Getting Started with Snowpipe Streaming and Azure Event Hubs
Overview
Snowflake's Snowpipe streaming capabilities are designed for rowsets with variable arrival frequency. It focuses on lower latency and cost for smaller data sets. This helps data workers stream rows into Snowflake without requiring files with a more attractive cost/latency profile.
Here are some of the use cases that can benefit from Snowpipe streaming:
- IoT time-series data ingestion
- CDC streams from OLTP systems
- Log ingestion from SIEM systems
- Ingestion into ML feature stores
In our demo, we will use real-time commercial flight data over the San Francisco Bay Area from the Opensky Network to illustrate the solution using Snowflake's Snowpipe streaming and Azure Event Hubs.
The architecture diagram below shows the deployment. An Azure Event Hub and an Azure Linux Virtual Machine (jumphost) will be provisioned in an Azure Virtual Network. The Linux jumphost will host the Kafka producer and Snowpipe streaming via Kafka Connect.
The Kafka producer calls the data sources' REST API and receives time-series data in JSON format. This data is then ingested into the Kafka cluster before being picked up by the Snowflake Connector for Kafka and delivered to a Snowflake table. The data in Snowflake table can be visualized in real-time with Azure Managed Grafana and Streamlit The historical data can also be analyzed by BI tools like Microsoft Power BI on Azure.


Prerequisites
- Familiarity with Snowflake, basic SQL knowledge, Snowsight UI and Snowflake objects
- Familiarity with Azure Services, Networking and the Management Console
- Basic knowledge of Python and Linux shell scripting
What You'll Need Before the Lab
To participate in the virtual hands-on lab, attendees need the following resources.
- A Snowflake Enterprise Account on Azure with
ACCOUNTADMINaccess - An Azure Account with administrator privileges.
What You'll Learn
- Using Azure Event Hubs.
- Using SnowSQL, the command line client for connecting to Snowflake to execute SQL queries and perform all DDL and DML operations, including loading data into and unloading data out of database tables.
- Using Snowflake to query tables populated with time-series data
What You'll Build
- Create an Azure Event Hub
- Create Kafka producers and connectors
- Create an Event hub (Kafka topic) for data streaming
- A Snowflake database to receive real-time flight data
Create an Event Hub and a VM in Azure
1. Create a resource group
Follow this Azure doc to create a resource group, say Streaming.
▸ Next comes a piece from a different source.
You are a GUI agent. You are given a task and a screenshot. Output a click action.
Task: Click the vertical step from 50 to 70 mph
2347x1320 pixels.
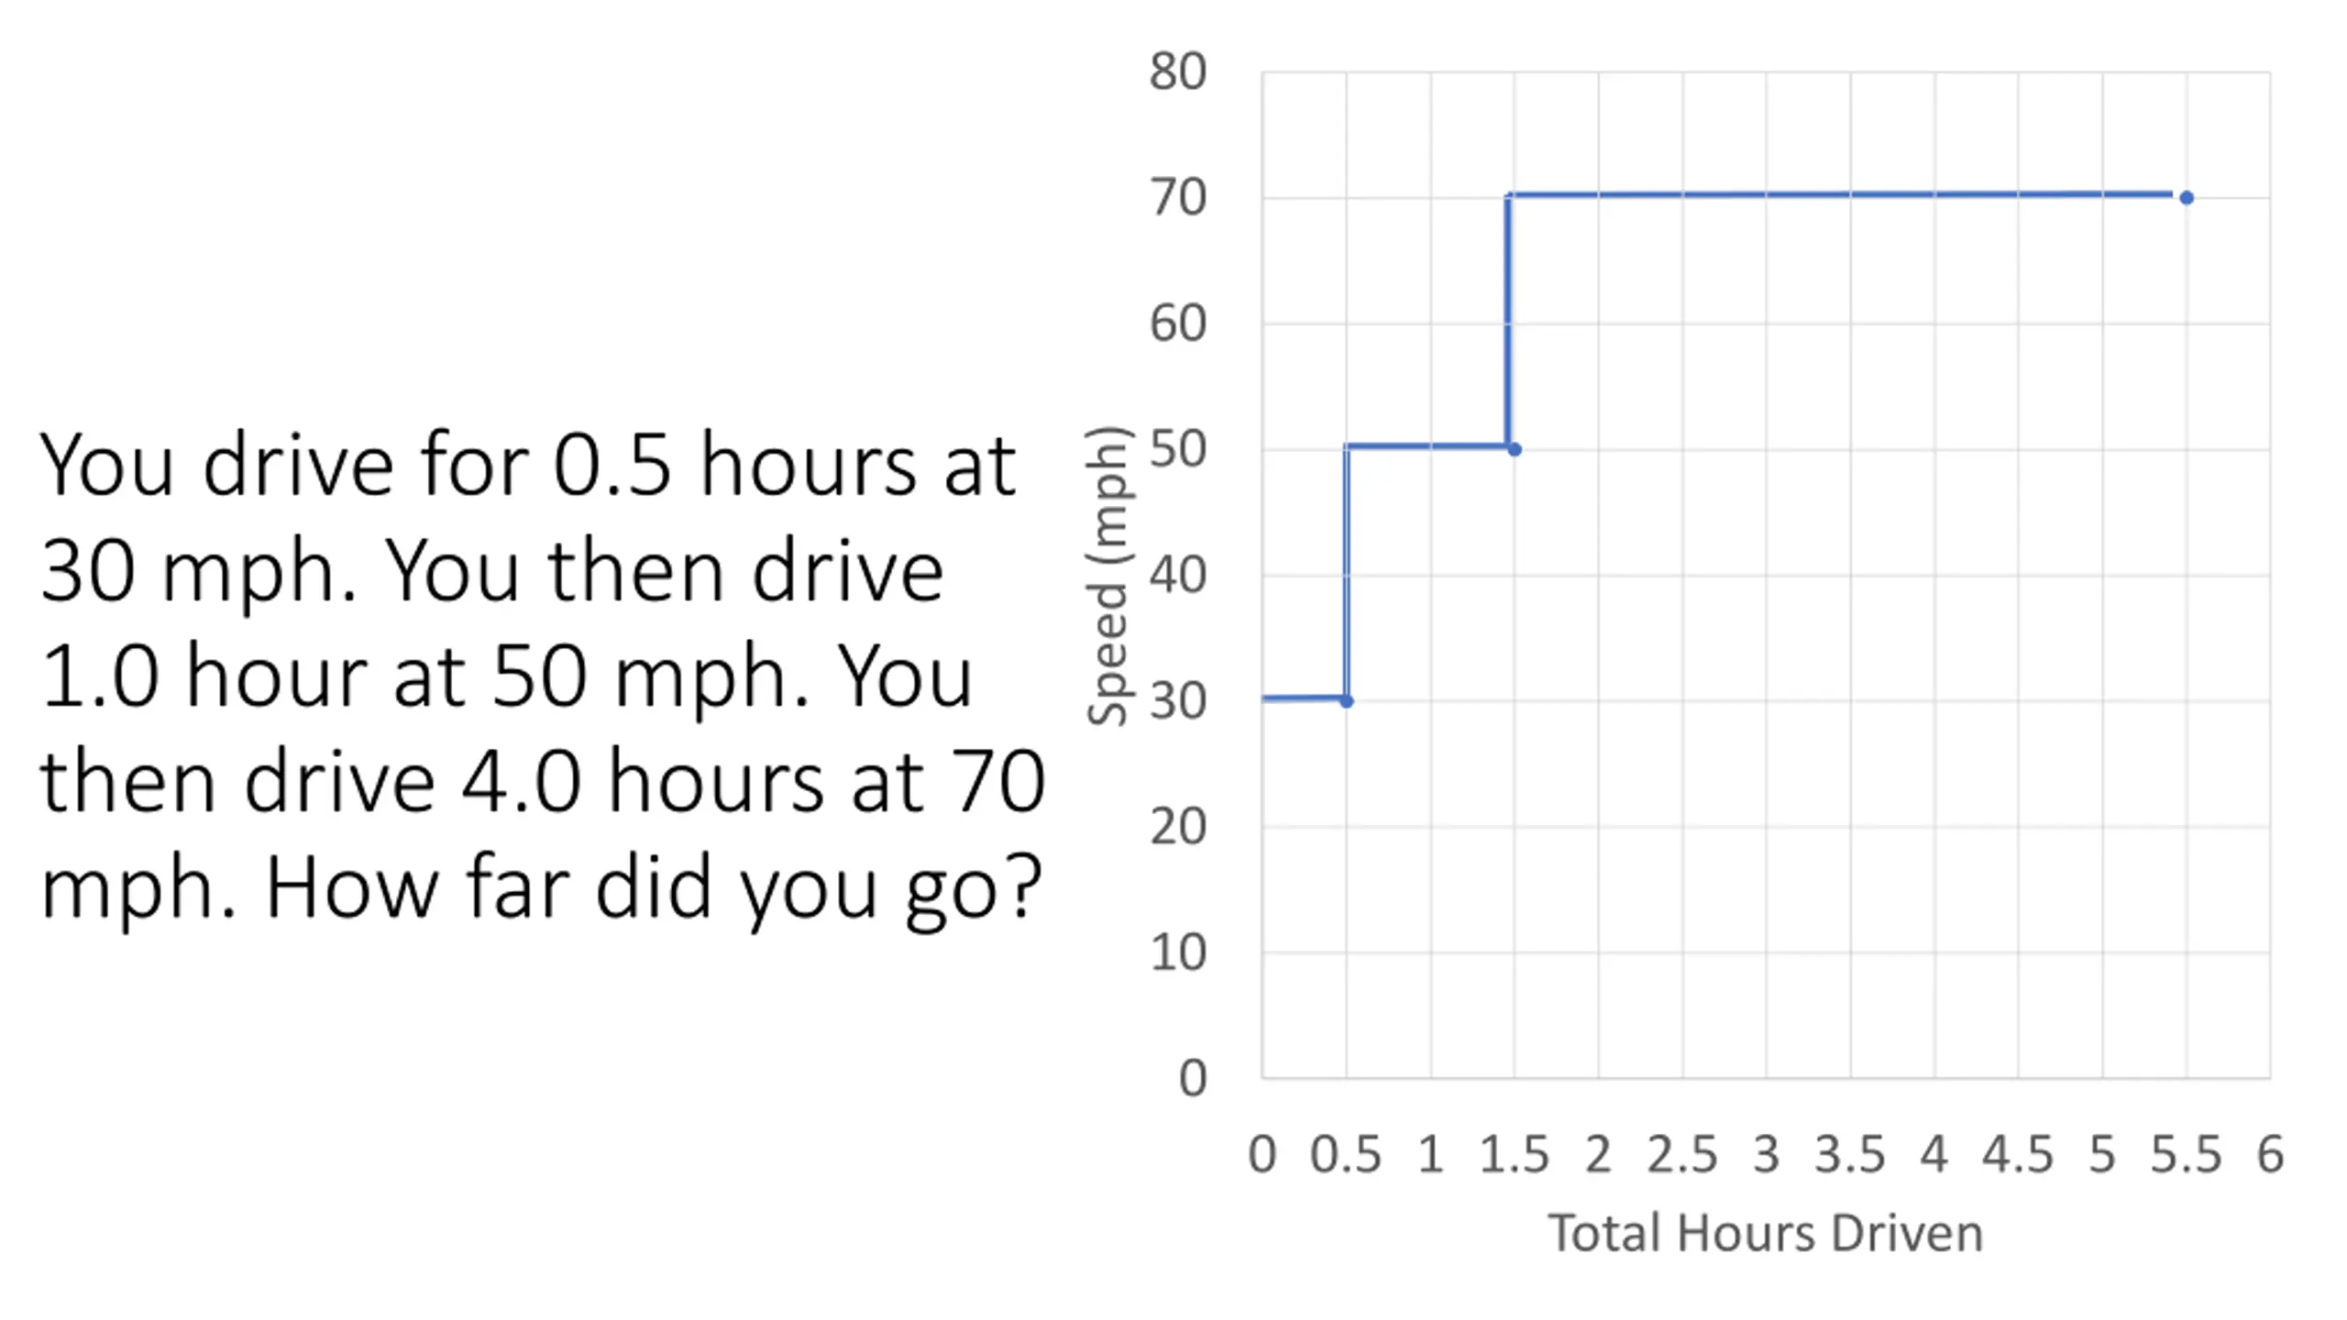(x=1508, y=321)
2. Create an Event Hub in the resource group
Go to the newly created resource group, and click + Create tab to create an event hub by
following this Azure doc. Select the Standard pricing tier to use Apache Kafka. Make sure that you select public access to the Event Hub in the networking setting.
See below sample screen capture for reference, here we have created a namespace called SnowflakeTest.

3. Create a Linux VM
In the same resource group, create a Linux(Red Hat enterprise) virtual machine by
following this doc. Choose Redhat Enterprise as the image. Note that this quickstart guide was written using scripts based on the RedHat syntax, optionally you can select Ubuntu or other Linux distributions but will need to modify the scripts.
Also make sure that you allow ssh access to the VM in the network rule setting.
Download and save the private key for use in the next step.
Once the VM is provisioned, we will then use it to run the Kafka connector with Snowpipe streaming SDK and the producer. We will be using the default VM user azureuser for this workshop.
Here is a screen capture of the VM overview for reference.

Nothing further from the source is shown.